In this article, we have explained Conv2D operation in TensorFlow along with API definition and Python implementation.
Table of contents:
- Introduction to Convolution
- Conv2D operation in TensorFlow
- Demo of Conv2D in TF
Before we dive into Conv2D operation in TensorFlow let us understand briefly what convolution actually means.
Introduction to Convolution
Convolution is one of the most fundamental blocks of computer vision and image processing. When we are blurring or sharpening an image, detecting the edges, or reducing noise in an image, all these processes are convolutions. Convolution is simply the multiplication of two matrices and then adding the values.
An image has width, height, and depth(channels). So it can be represented as a matrix of pixel values having three planes. The smaller matrix slides over the image matrix from left to right and top to bottom and applies convolution at each coordinate of the image. The smaller matrix is called the kernel or mask or convolution matrix. Kernels can be of the dimension M x N provided M and N are odd integers. Odd kernel size is required to find out the center of the image.
Here, (1*1)+(0*0)+(0*1)+(1*0)+(1*1)+(0*0)+(1*1)+(1*0)+(1*1) = 4
Conv2D operation in TensorFlow
Tensorflow and Keras provide us with the
Conv2D class to implement the convolution function to two-dimensional inputs, such as images.
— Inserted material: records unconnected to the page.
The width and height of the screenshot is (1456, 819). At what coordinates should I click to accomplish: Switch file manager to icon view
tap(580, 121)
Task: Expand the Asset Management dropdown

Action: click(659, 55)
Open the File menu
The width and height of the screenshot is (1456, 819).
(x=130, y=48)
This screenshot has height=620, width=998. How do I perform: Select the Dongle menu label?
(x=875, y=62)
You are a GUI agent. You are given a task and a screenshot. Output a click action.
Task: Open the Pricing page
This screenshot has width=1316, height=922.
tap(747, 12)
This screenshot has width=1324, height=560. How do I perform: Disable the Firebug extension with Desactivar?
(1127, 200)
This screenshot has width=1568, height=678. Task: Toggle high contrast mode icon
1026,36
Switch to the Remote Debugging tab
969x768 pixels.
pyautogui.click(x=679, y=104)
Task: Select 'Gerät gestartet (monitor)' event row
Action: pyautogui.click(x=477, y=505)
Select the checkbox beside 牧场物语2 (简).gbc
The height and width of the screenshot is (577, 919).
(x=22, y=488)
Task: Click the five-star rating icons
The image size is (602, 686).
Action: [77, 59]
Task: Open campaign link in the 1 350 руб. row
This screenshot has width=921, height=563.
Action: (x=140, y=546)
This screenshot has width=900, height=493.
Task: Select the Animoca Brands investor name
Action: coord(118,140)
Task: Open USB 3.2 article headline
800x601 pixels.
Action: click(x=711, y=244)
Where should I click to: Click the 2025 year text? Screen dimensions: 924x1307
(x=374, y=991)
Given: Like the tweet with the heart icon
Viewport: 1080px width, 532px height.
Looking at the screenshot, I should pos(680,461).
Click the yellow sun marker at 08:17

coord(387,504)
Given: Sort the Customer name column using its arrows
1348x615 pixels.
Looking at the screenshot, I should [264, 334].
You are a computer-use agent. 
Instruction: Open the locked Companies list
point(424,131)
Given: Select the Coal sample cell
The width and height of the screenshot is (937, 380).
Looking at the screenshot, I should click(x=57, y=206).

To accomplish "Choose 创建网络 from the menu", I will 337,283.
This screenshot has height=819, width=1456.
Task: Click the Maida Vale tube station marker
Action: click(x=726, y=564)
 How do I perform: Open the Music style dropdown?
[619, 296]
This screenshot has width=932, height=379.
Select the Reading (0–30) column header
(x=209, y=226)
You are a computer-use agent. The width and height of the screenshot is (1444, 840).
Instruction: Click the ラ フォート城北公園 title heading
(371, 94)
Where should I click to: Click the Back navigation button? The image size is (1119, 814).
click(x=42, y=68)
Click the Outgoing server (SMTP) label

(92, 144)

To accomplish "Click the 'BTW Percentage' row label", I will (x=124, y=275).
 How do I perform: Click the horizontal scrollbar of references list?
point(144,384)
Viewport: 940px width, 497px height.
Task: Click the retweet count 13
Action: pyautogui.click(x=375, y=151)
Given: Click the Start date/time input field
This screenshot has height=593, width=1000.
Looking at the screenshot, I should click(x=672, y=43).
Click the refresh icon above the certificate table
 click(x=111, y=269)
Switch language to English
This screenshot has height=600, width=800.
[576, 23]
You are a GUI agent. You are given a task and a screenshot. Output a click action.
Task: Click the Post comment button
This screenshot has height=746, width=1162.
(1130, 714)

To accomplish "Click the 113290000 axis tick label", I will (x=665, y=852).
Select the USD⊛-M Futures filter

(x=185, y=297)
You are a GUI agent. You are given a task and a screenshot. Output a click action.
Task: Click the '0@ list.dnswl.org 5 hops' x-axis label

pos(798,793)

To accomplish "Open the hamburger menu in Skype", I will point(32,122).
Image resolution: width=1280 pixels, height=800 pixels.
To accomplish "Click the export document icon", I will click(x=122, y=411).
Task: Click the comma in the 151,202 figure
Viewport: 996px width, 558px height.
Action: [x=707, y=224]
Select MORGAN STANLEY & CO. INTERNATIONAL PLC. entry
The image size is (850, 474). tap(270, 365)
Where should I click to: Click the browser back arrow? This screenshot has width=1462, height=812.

The Conv2D class constructor has the following parameters:
tensorflow.keras.layers.Conv2D( filters, kernel_size, strides=(1, 1), padding="valid", data_format=None, dilation_rate=(1, 1), groups=1, activation=None, use_bias=True, kernel_initializer="glorot_uniform", bias_initializer="zeros", kernel_regularizer=None, bias_regularizer=None, activity_regularizer=None, kernel_constraint=None, bias_constraint=None, )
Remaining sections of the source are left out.